As can be seen, the underlying rationale in Weeks for adopting an implied warranty of habitability was to protect new home purchases from the harshness of the caveat emptor rule still applicable to real estate transactions. The Court further recognized that most new home buyers would not be in a position to effectively bargain for concessions from the builder-vendor of the home and that the builder-vendor would likely be in a better position to identify and correct latent defects in the new home. While the Court did not specifically state that the implied warranty of habitability applied only to new homes sold as part of a real estate transaction involving the builder-vendor, the underlying rationale and policy cited by the Court, as well as the references to developers and builder-vendors, indicates an intention that the doctrine apply only to builder-vendors. In addition, where, as here, the purchaser of a new home engages the services of a general contractor to construct a new home on land already owned, the purchaser is in a better position to safeguard his or her interests. In such cases, the purchaser is able to research and select his or her own general contractor and may procure the services of an architect to oversee the planning and construction. Furthermore, the purchaser can negotiate the terms of the building contract to include express warranties that will protect the purchaser against losses incurred as a result of poor workmanship or the use of substandard materials. Finally, in addition to any contractual remedies, the purchaser is also protected by ordinary negligence principles applicable to the work of contractors. For these reasons, we hold that the implied warranty of habitability that accompanies the sale of new homes applies only to the sale of new homes by a builder-vendor as part of a real estate transaction. Hence, the trial court erred when it granted a directed verdict on plaintiffs' claim regarding the implied warranty of habitability. Consequently, we reverse the trial court's grant of a directed verdict in favor of plaintiffs on that claim.
This is consistent with the application of the implied warranty of habitability in other jurisdictions. See Albrecht v. Clifford, 436 Mass. 706, 710-711, 767 N.E.2d 42 (2002) (adopting the implied warranty of habitability for the sale of new homes by builder-vendors); Mobley v. Copeland, 828 S.W.2d 717, 728 (Mo.App., 1992) (noting that Missouri law recognizes an implied warranty of habitability in favor of the first purchaser of a new home from a builder-vendor); Mazurek v. Nielsen, 42 Colo.App. 386, 387-388, 599 P.2d 269 (1979) (holding that the implied warranty of habitability only runs against builder-sellers, but a seller need not be involved in the physical act of construction to be considered a builder-seller); Klos v. Gockel, 87 Wash.2d 567, 570, 554 P.2d 1349 (1976) (noting that the implied warranty of habitability applies only to vendor-builders who are regularly engaged in building); but see McClure v. Sennstrom, 267 Ill.App.3d 277, 280-281, 205 Ill.Dec. 20, 642 N.E.2d 885 (1994) (noting that a builder-vendor is anyone engaged in the commercial business of building houses).

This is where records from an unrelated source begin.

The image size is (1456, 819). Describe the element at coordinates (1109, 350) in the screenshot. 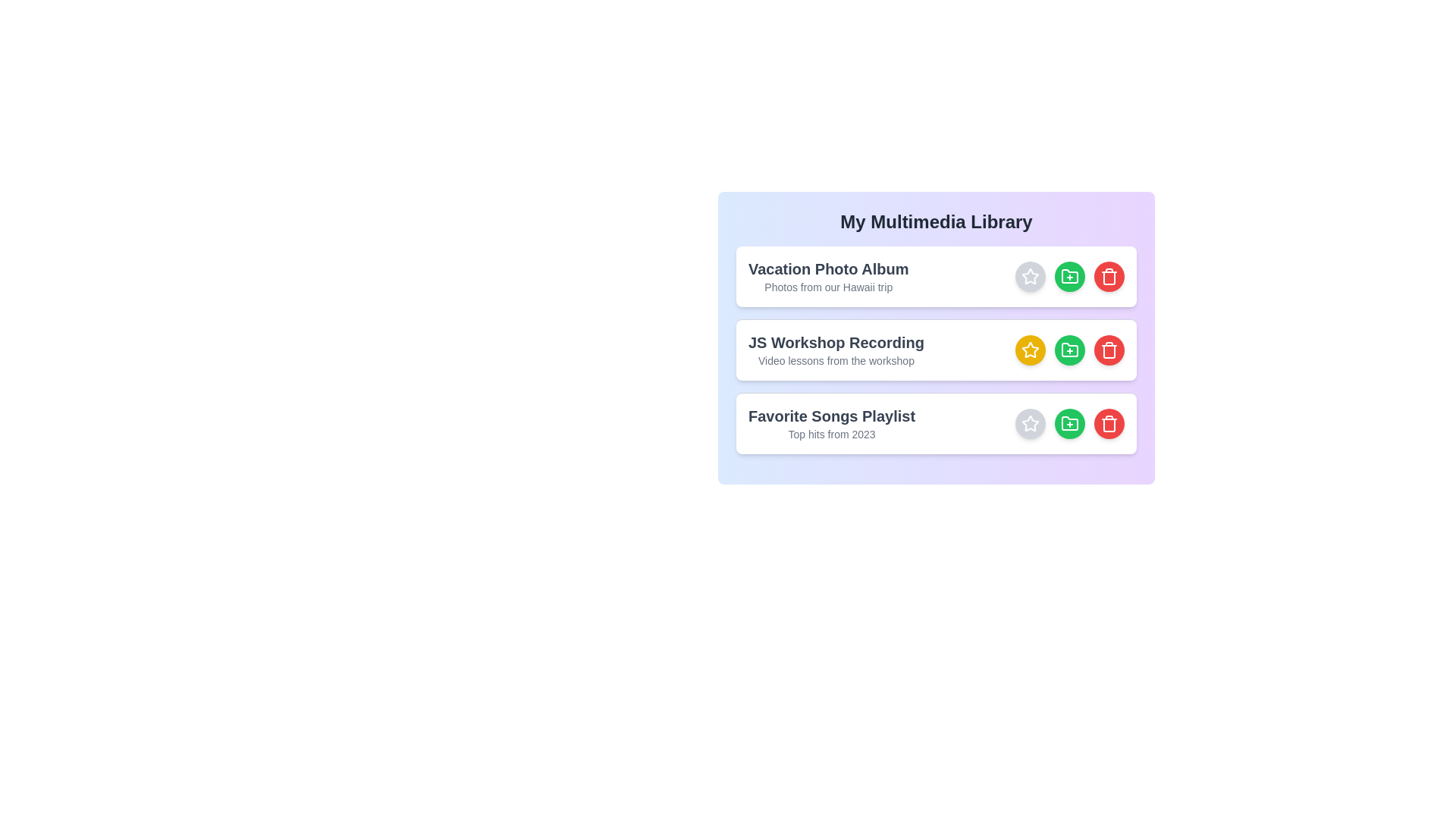

I see `the circular red button with a trash can icon located in the bottom right corner of the 'JS Workshop Recording' item` at that location.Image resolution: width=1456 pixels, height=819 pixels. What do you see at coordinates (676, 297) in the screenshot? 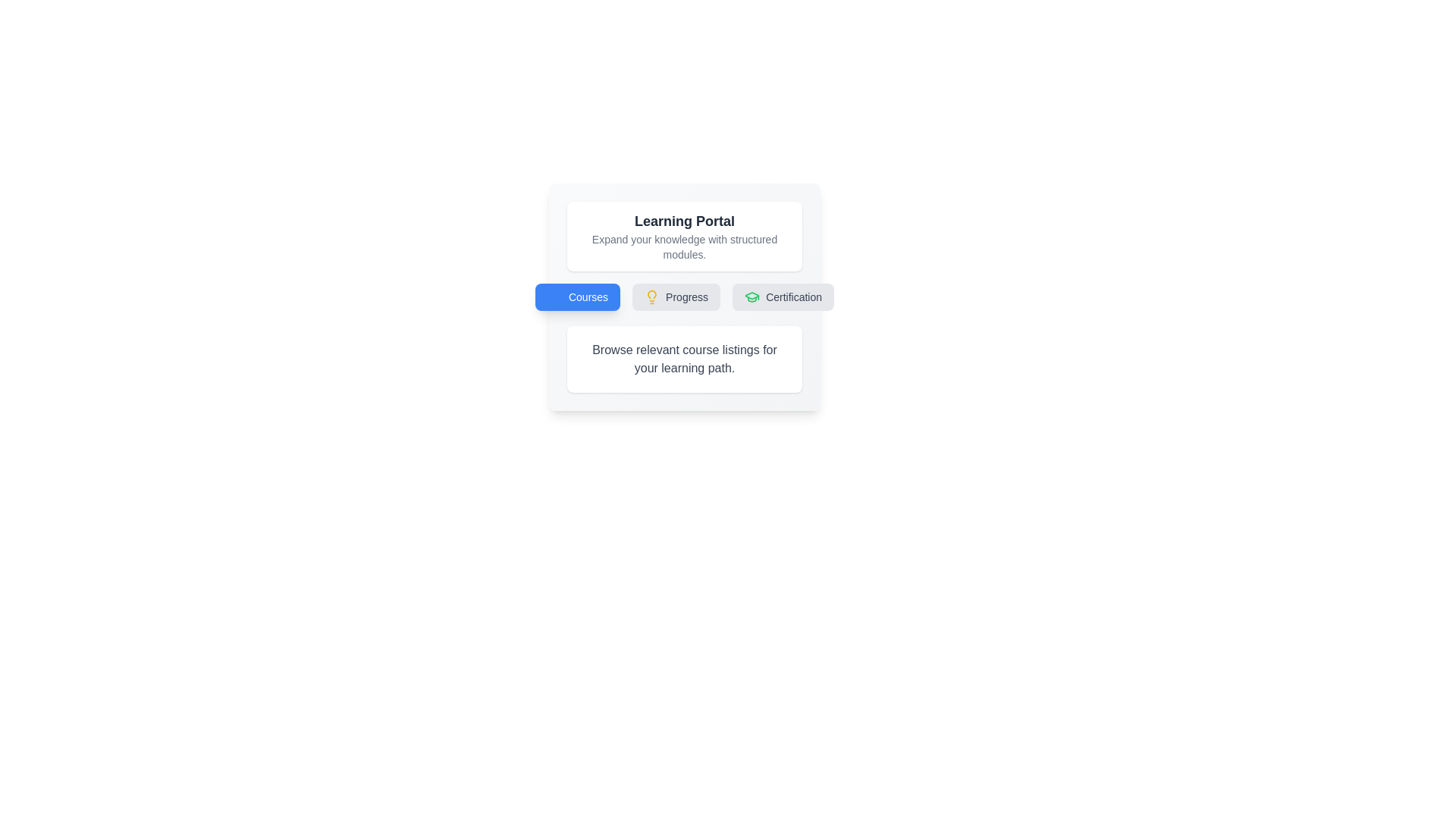
I see `the tab labeled 'Progress' to switch to that tab` at bounding box center [676, 297].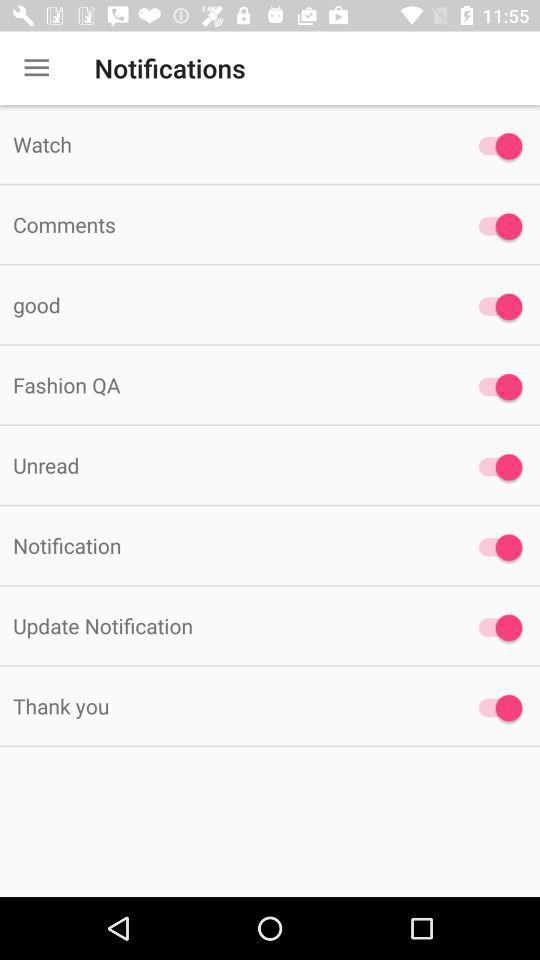 This screenshot has height=960, width=540. I want to click on fashion qa, so click(494, 386).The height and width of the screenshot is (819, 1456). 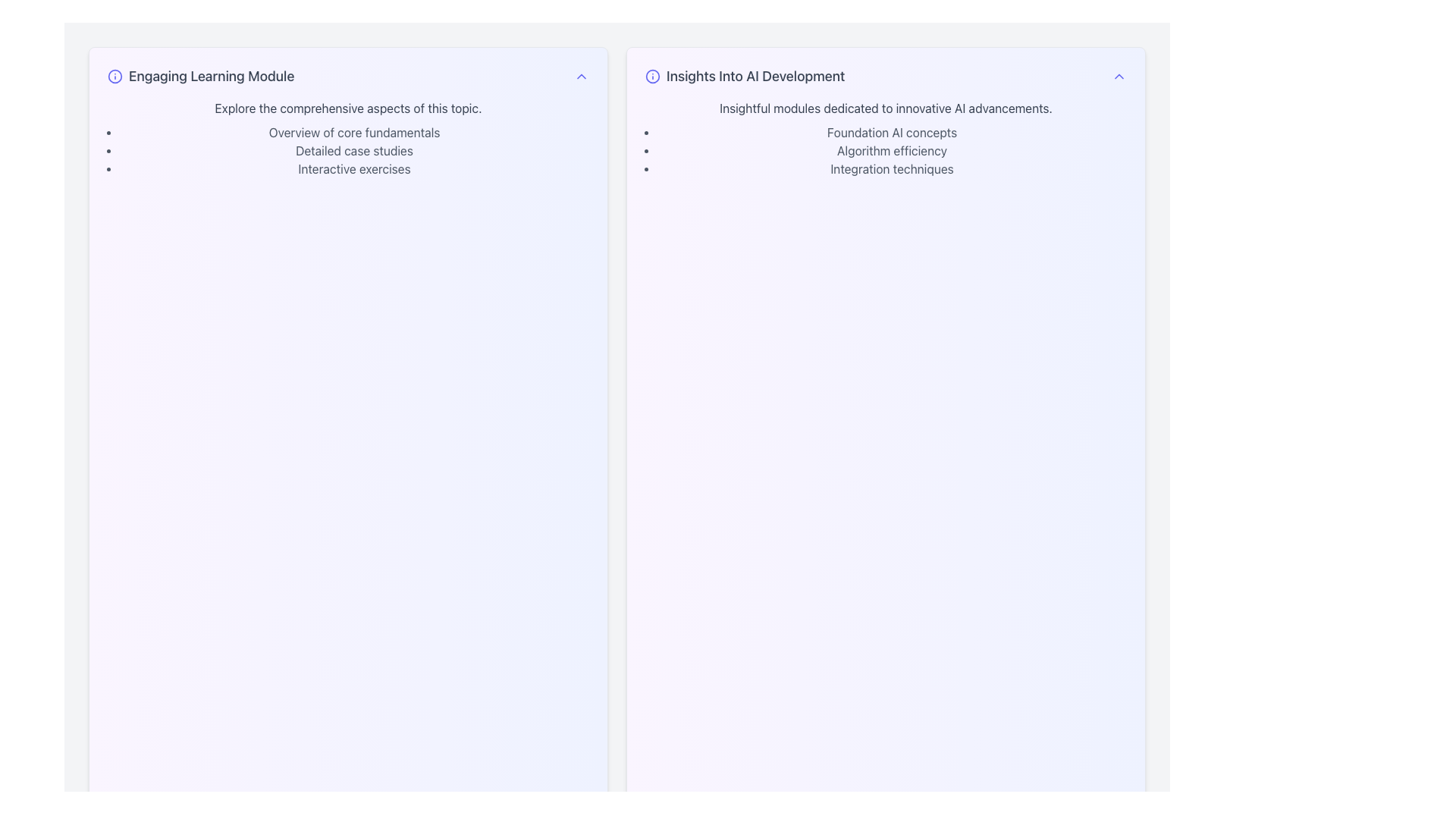 What do you see at coordinates (892, 151) in the screenshot?
I see `the List element styled with bullets that is located in the panel labeled 'Insights Into AI Development', positioned below the descriptive text 'Insightful modules dedicated to innovative AI advancements'` at bounding box center [892, 151].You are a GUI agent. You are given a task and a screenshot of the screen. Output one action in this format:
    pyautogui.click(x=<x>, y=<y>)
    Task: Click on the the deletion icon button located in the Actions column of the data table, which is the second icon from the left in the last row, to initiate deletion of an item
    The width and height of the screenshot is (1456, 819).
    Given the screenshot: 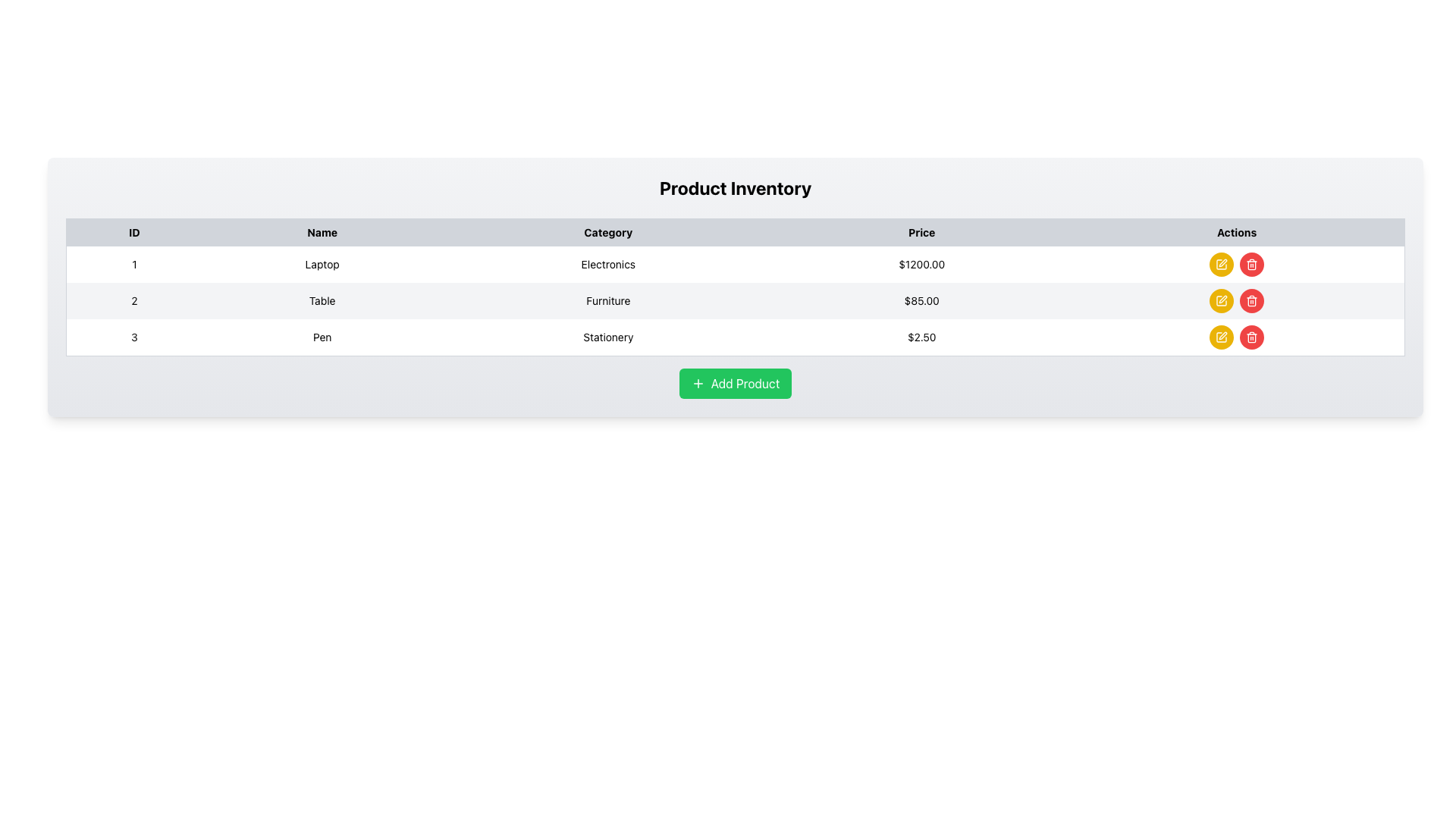 What is the action you would take?
    pyautogui.click(x=1252, y=263)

Because it is not necessary to the resolution of this case, we leave it to later courts to define the full extent of the term "builder-vendor."
Having determined that the trial court's grant of a directed verdict should be reversed, we need not address defendant's remaining arguments on appeal. However, we agree with plaintiffs' contention that it would be inequitable to grant defendant the relief it requested with this unpreserved argument without also reinstating the claims plaintiffs withdrew in reliance on the trial court's directed verdict. Therefore, pursuant to our authority to grant further or different relief as the case may require, MCR 7.216(A)(7), we reinstate plaintiffs' withdrawn claims.
Reversed and remanded for further proceedings consistent with this opinion. We do not retain jurisdiction.